# STUDY TEXT
****************************************

Sea ice still on the decline

September is the month when the Arctic ice reaches its lowest extent before the onset of winter. And it probably won’t surprise you to know that the trend has not changed. The minimum ice extent was the second lowest in satellite records after the low of 2007, according to the National Snow and Ice Data Centre, continuing what’s knows as the “decadal trend of rapidly decreasing summer sea ice”.  NSIDC says this is  a preliminary announcement and the sad 2007 record may yet be beaten, as conditions will still change until early October.

There is a Greenpeace  expedition on board the Arctic Sunrise currently up in the Arctic,  led by campaigner Frida Bengtsson. Let me quote you her response to the latest figures:

“This is a clear signal of how climate change is causing the rapid shrinking of Arctic sea ice extent. It not only has grave implications for the polar bears and other wildlife that depend on the sea ice, but for the planet as a whole – an Arctic free of summer sea ice could destabilise global weather patterns”.
She says the news should alarm world leaders at a time when countries and companies are rushing to expoloit newly uncovered areas of the Arctic Ocean. Meanwhile,  there is no real sign of a major breakthrough in international climate negotiations.

****************************************

# DATASET EXCERPT
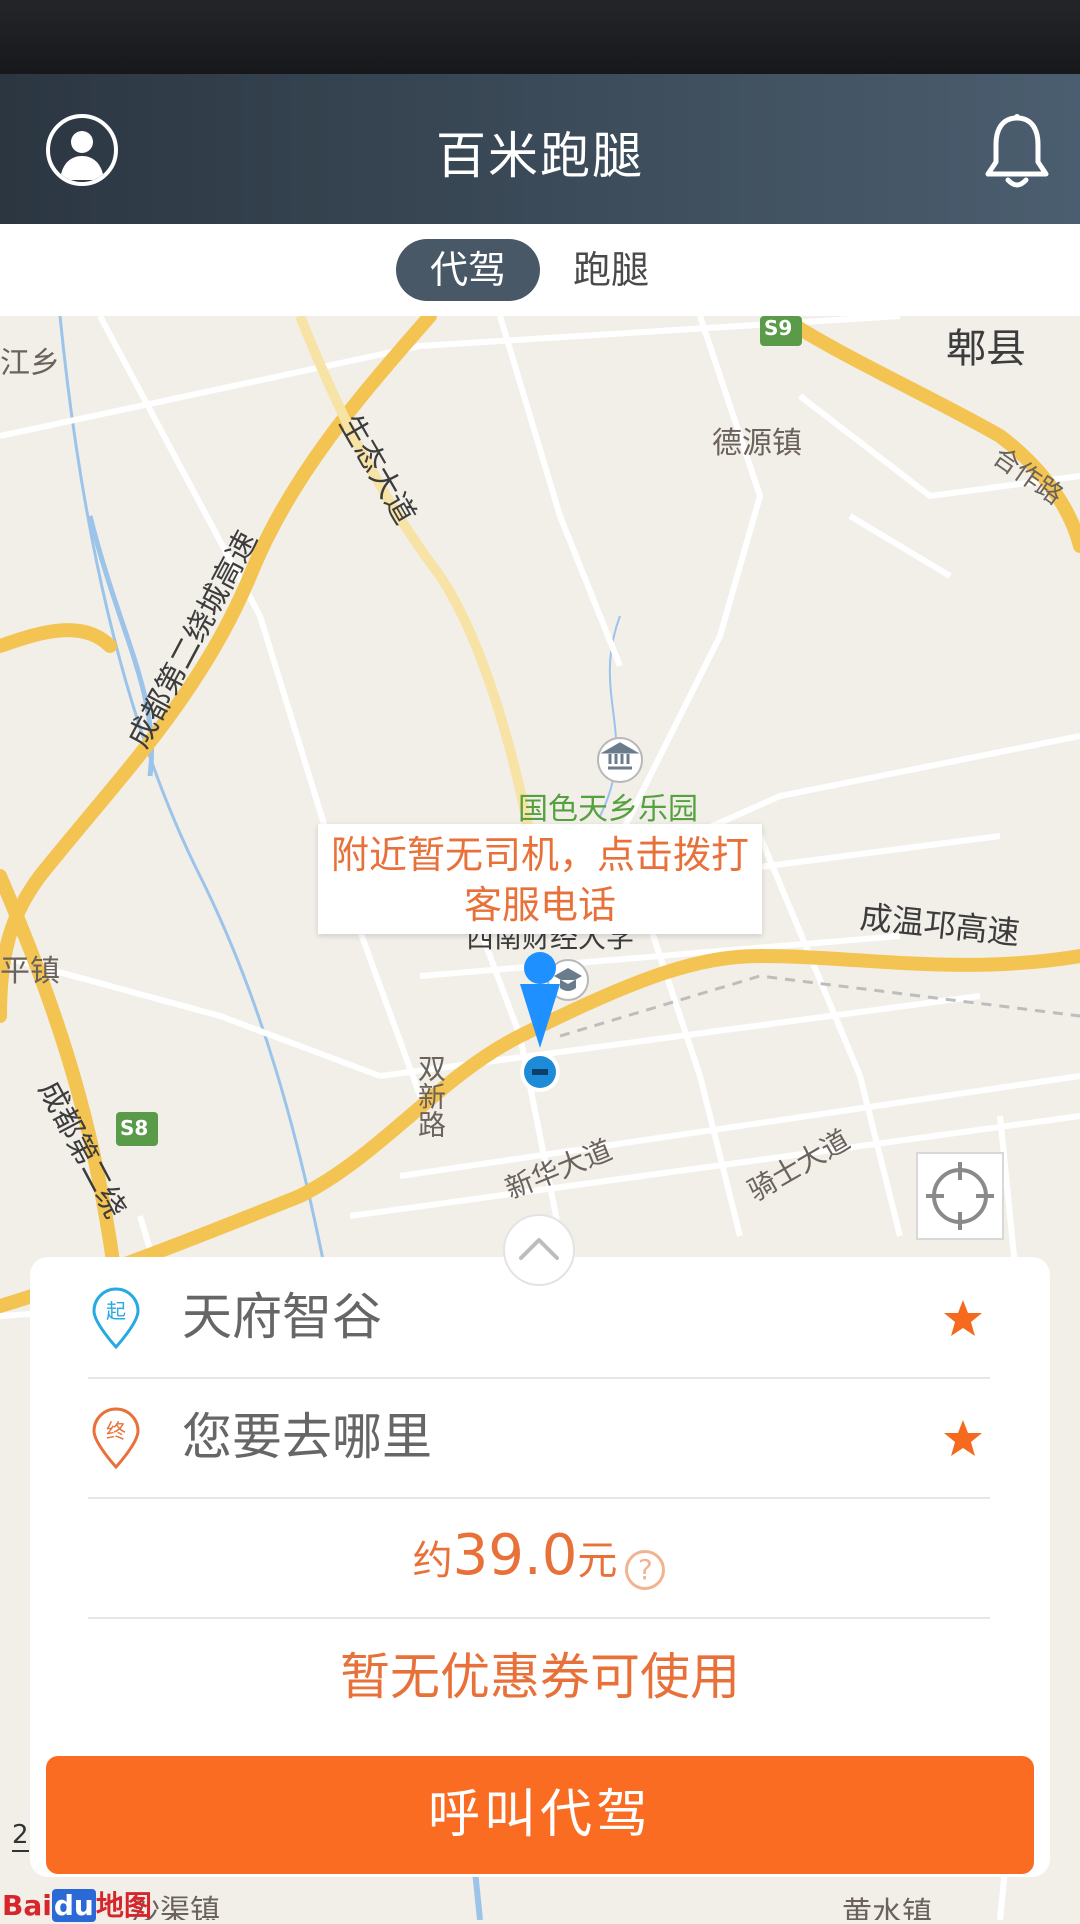  I want to click on start-location-field: 天府智谷, so click(282, 1317).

****************************************

# EXERCISE DIRECTIONS
Answer these about the sea ice text:
1. Which year does the National Snow and Ice Data Centre give as the record low for minimum Arctic ice extent?
2. Who leads the Greenpeace expedition aboard the Arctic Sunrise?
3. Until when does the NSIDC say conditions will still change?

# OUTPUT OF THE TASK
1. 2007
2. Frida Bengtsson
3. Early October